• Material for this exercise:
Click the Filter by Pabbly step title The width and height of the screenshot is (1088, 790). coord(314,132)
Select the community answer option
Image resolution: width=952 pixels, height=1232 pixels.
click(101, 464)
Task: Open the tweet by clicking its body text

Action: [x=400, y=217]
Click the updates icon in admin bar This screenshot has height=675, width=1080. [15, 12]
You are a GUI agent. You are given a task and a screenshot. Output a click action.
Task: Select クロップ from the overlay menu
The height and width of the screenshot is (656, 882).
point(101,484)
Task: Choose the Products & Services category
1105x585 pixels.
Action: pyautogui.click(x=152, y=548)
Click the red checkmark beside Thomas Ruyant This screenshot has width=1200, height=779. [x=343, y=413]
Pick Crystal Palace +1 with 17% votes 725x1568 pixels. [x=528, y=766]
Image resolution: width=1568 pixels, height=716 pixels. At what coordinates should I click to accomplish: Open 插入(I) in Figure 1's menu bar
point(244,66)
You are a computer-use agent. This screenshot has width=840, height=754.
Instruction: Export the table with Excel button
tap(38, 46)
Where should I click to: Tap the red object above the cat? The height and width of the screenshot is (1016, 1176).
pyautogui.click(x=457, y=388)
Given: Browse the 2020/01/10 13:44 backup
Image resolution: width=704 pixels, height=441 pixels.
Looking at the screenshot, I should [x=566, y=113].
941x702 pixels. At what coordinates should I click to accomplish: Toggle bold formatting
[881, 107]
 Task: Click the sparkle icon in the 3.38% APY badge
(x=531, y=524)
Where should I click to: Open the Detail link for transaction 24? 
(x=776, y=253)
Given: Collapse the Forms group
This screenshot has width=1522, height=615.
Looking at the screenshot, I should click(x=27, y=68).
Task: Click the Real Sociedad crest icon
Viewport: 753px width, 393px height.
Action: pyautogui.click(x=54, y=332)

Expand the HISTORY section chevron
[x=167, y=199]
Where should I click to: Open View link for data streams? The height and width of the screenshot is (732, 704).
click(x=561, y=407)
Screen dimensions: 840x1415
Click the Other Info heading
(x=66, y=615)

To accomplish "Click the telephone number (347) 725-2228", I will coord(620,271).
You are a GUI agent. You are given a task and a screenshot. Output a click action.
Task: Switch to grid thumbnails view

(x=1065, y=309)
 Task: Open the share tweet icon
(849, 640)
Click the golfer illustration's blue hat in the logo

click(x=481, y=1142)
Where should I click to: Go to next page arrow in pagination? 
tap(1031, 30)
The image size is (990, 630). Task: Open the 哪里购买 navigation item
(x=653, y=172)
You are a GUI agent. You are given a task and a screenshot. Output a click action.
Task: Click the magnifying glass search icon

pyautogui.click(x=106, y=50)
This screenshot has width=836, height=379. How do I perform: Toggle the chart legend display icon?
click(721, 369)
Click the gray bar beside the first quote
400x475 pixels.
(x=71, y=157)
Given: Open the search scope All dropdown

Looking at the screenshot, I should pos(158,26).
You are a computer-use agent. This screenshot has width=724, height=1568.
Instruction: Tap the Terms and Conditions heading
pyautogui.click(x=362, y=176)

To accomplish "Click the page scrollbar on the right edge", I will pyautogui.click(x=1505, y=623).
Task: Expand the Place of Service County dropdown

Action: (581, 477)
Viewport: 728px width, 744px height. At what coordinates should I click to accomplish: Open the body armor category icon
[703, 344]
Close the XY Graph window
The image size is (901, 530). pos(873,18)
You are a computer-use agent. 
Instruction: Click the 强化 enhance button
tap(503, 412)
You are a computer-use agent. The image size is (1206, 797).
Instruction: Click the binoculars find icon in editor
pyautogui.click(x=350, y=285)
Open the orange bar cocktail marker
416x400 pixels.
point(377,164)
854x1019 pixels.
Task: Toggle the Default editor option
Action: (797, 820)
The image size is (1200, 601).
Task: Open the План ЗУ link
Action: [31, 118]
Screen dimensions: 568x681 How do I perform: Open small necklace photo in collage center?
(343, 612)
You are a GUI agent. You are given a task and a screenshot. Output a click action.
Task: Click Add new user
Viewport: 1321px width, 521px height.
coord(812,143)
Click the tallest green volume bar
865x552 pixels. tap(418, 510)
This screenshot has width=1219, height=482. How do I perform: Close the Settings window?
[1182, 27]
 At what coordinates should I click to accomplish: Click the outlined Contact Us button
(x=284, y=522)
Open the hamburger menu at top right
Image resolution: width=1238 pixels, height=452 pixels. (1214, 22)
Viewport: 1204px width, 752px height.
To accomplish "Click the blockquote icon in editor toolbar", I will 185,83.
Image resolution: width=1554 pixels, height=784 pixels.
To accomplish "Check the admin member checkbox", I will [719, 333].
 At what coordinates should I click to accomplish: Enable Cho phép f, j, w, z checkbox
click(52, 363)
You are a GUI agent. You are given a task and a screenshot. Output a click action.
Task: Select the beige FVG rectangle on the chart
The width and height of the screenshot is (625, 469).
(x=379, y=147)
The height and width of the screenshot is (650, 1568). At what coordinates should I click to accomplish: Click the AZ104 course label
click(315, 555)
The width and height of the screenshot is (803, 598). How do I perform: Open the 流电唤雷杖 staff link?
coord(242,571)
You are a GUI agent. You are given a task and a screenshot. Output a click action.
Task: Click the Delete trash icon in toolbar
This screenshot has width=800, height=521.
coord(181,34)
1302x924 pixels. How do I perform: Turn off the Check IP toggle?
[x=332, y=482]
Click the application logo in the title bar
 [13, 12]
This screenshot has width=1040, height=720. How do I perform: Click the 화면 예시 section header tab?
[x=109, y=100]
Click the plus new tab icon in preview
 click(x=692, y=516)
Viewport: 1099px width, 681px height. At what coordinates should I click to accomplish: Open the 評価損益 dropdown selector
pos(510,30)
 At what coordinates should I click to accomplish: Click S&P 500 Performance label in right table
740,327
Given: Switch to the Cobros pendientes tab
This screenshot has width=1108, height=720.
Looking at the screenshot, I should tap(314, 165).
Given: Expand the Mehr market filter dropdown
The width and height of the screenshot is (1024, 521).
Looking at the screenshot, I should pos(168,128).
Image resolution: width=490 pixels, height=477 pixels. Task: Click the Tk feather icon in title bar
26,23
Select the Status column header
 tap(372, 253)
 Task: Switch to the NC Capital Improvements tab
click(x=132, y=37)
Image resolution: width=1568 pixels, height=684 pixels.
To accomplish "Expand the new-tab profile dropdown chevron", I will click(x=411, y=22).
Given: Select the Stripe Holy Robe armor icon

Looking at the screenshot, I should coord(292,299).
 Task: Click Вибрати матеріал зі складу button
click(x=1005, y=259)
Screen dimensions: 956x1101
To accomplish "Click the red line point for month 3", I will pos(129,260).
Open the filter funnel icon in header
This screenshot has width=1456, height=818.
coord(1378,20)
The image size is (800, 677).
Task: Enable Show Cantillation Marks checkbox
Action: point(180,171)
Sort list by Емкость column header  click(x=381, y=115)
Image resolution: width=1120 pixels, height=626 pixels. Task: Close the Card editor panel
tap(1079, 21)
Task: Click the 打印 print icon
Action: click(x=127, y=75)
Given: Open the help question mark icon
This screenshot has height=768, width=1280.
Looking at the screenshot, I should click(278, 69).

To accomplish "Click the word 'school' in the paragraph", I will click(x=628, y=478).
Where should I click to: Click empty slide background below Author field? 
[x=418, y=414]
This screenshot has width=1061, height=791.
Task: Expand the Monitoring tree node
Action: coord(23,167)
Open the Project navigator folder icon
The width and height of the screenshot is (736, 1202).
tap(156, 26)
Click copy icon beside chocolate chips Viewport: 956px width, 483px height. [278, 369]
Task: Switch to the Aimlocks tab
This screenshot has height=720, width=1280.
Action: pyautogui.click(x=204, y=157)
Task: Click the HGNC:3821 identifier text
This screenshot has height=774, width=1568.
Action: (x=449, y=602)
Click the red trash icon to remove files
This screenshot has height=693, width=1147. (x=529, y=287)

• Exercise directions:
Copy every record exactly as presented.

• Reply to the task:
Click the Filter by Pabbly step title The width and height of the screenshot is (1088, 790). coord(314,132)
Select the community answer option
Image resolution: width=952 pixels, height=1232 pixels.
click(101, 464)
Task: Open the tweet by clicking its body text

Action: [x=400, y=217]
Click the updates icon in admin bar This screenshot has height=675, width=1080. [15, 12]
You are a GUI agent. You are given a task and a screenshot. Output a click action.
Task: Select クロップ from the overlay menu
The height and width of the screenshot is (656, 882).
point(101,484)
Task: Choose the Products & Services category
1105x585 pixels.
Action: pyautogui.click(x=152, y=548)
Click the red checkmark beside Thomas Ruyant This screenshot has width=1200, height=779. [x=343, y=413]
Pick Crystal Palace +1 with 17% votes 725x1568 pixels. [x=528, y=766]
Image resolution: width=1568 pixels, height=716 pixels. At what coordinates should I click to accomplish: Open 插入(I) in Figure 1's menu bar
point(244,66)
You are a computer-use agent. This screenshot has width=840, height=754.
Instruction: Export the table with Excel button
tap(38, 46)
Where should I click to: Tap the red object above the cat? The height and width of the screenshot is (1016, 1176).
pyautogui.click(x=457, y=388)
Given: Browse the 2020/01/10 13:44 backup
Image resolution: width=704 pixels, height=441 pixels.
Looking at the screenshot, I should [x=566, y=113].
941x702 pixels. At what coordinates should I click to accomplish: Toggle bold formatting
[881, 107]
 Task: Click the sparkle icon in the 3.38% APY badge
(x=531, y=524)
Where should I click to: Open the Detail link for transaction 24? 
(x=776, y=253)
Given: Collapse the Forms group
This screenshot has width=1522, height=615.
Looking at the screenshot, I should click(x=27, y=68).
Task: Click the Real Sociedad crest icon
Viewport: 753px width, 393px height.
Action: pyautogui.click(x=54, y=332)

Expand the HISTORY section chevron
[x=167, y=199]
Where should I click to: Open View link for data streams? The height and width of the screenshot is (732, 704).
click(x=561, y=407)
Screen dimensions: 840x1415
Click the Other Info heading
(x=66, y=615)

To accomplish "Click the telephone number (347) 725-2228", I will coord(620,271).
You are a GUI agent. You are given a task and a screenshot. Output a click action.
Task: Switch to grid thumbnails view

(x=1065, y=309)
 Task: Open the share tweet icon
(849, 640)
Click the golfer illustration's blue hat in the logo

click(x=481, y=1142)
Where should I click to: Go to next page arrow in pagination? 
tap(1031, 30)
The image size is (990, 630). Task: Open the 哪里购买 navigation item
(x=653, y=172)
You are a GUI agent. You are given a task and a screenshot. Output a click action.
Task: Click the magnifying glass search icon

pyautogui.click(x=106, y=50)
This screenshot has width=836, height=379. How do I perform: Toggle the chart legend display icon?
click(721, 369)
Click the gray bar beside the first quote
400x475 pixels.
(x=71, y=157)
Given: Open the search scope All dropdown

Looking at the screenshot, I should pos(158,26).
You are a computer-use agent. This screenshot has width=724, height=1568.
Instruction: Tap the Terms and Conditions heading
pyautogui.click(x=362, y=176)

To accomplish "Click the page scrollbar on the right edge", I will pyautogui.click(x=1505, y=623).
Task: Expand the Place of Service County dropdown

Action: (581, 477)
Viewport: 728px width, 744px height. At what coordinates should I click to accomplish: Open the body armor category icon
[703, 344]
Close the XY Graph window
The image size is (901, 530). pos(873,18)
You are a computer-use agent. 
Instruction: Click the 强化 enhance button
tap(503, 412)
You are a computer-use agent. The image size is (1206, 797).
Instruction: Click the binoculars find icon in editor
pyautogui.click(x=350, y=285)
Open the orange bar cocktail marker
416x400 pixels.
point(377,164)
854x1019 pixels.
Task: Toggle the Default editor option
Action: (797, 820)
The image size is (1200, 601).
Task: Open the План ЗУ link
Action: [31, 118]
Screen dimensions: 568x681 How do I perform: Open small necklace photo in collage center?
(343, 612)
You are a GUI agent. You are given a task and a screenshot. Output a click action.
Task: Click Add new user
Viewport: 1321px width, 521px height.
coord(812,143)
Click the tallest green volume bar
865x552 pixels. tap(418, 510)
This screenshot has width=1219, height=482. How do I perform: Close the Settings window?
[1182, 27]
 At what coordinates should I click to accomplish: Click the outlined Contact Us button
(x=284, y=522)
Open the hamburger menu at top right
Image resolution: width=1238 pixels, height=452 pixels. (1214, 22)
Viewport: 1204px width, 752px height.
To accomplish "Click the blockquote icon in editor toolbar", I will 185,83.
Image resolution: width=1554 pixels, height=784 pixels.
To accomplish "Check the admin member checkbox", I will [719, 333].
 At what coordinates should I click to accomplish: Enable Cho phép f, j, w, z checkbox
click(52, 363)
You are a GUI agent. You are given a task and a screenshot. Output a click action.
Task: Select the beige FVG rectangle on the chart
The width and height of the screenshot is (625, 469).
(x=379, y=147)
The height and width of the screenshot is (650, 1568). At what coordinates should I click to accomplish: Click the AZ104 course label
click(315, 555)
The width and height of the screenshot is (803, 598). How do I perform: Open the 流电唤雷杖 staff link?
coord(242,571)
You are a GUI agent. You are given a task and a screenshot. Output a click action.
Task: Click the Delete trash icon in toolbar
This screenshot has width=800, height=521.
coord(181,34)
1302x924 pixels. How do I perform: Turn off the Check IP toggle?
[x=332, y=482]
Click the application logo in the title bar
 [13, 12]
This screenshot has width=1040, height=720. How do I perform: Click the 화면 예시 section header tab?
[x=109, y=100]
Click the plus new tab icon in preview
 click(x=692, y=516)
Viewport: 1099px width, 681px height. At what coordinates should I click to accomplish: Open the 評価損益 dropdown selector
pos(510,30)
 At what coordinates should I click to accomplish: Click S&P 500 Performance label in right table
740,327
Given: Switch to the Cobros pendientes tab
This screenshot has width=1108, height=720.
Looking at the screenshot, I should tap(314, 165).
Given: Expand the Mehr market filter dropdown
The width and height of the screenshot is (1024, 521).
Looking at the screenshot, I should pos(168,128).
Image resolution: width=490 pixels, height=477 pixels. Task: Click the Tk feather icon in title bar
26,23
Select the Status column header
 tap(372, 253)
 Task: Switch to the NC Capital Improvements tab
click(x=132, y=37)
Image resolution: width=1568 pixels, height=684 pixels.
To accomplish "Expand the new-tab profile dropdown chevron", I will click(x=411, y=22).
Given: Select the Stripe Holy Robe armor icon

Looking at the screenshot, I should coord(292,299).
 Task: Click Вибрати матеріал зі складу button
click(x=1005, y=259)
Screen dimensions: 956x1101
To accomplish "Click the red line point for month 3", I will pos(129,260).
Open the filter funnel icon in header
This screenshot has width=1456, height=818.
coord(1378,20)
The image size is (800, 677).
Task: Enable Show Cantillation Marks checkbox
Action: point(180,171)
Sort list by Емкость column header  click(x=381, y=115)
Image resolution: width=1120 pixels, height=626 pixels. Task: Close the Card editor panel
tap(1079, 21)
Task: Click the 打印 print icon
Action: click(x=127, y=75)
Given: Open the help question mark icon
This screenshot has height=768, width=1280.
Looking at the screenshot, I should click(278, 69).

To accomplish "Click the word 'school' in the paragraph", I will click(x=628, y=478).
Where should I click to: Click empty slide background below Author field? 
[x=418, y=414]
This screenshot has width=1061, height=791.
Task: Expand the Monitoring tree node
Action: coord(23,167)
Open the Project navigator folder icon
The width and height of the screenshot is (736, 1202).
tap(156, 26)
Click copy icon beside chocolate chips Viewport: 956px width, 483px height. [278, 369]
Task: Switch to the Aimlocks tab
This screenshot has height=720, width=1280.
Action: pyautogui.click(x=204, y=157)
Task: Click the HGNC:3821 identifier text
This screenshot has height=774, width=1568.
Action: (x=449, y=602)
Click the red trash icon to remove files
This screenshot has height=693, width=1147. (x=529, y=287)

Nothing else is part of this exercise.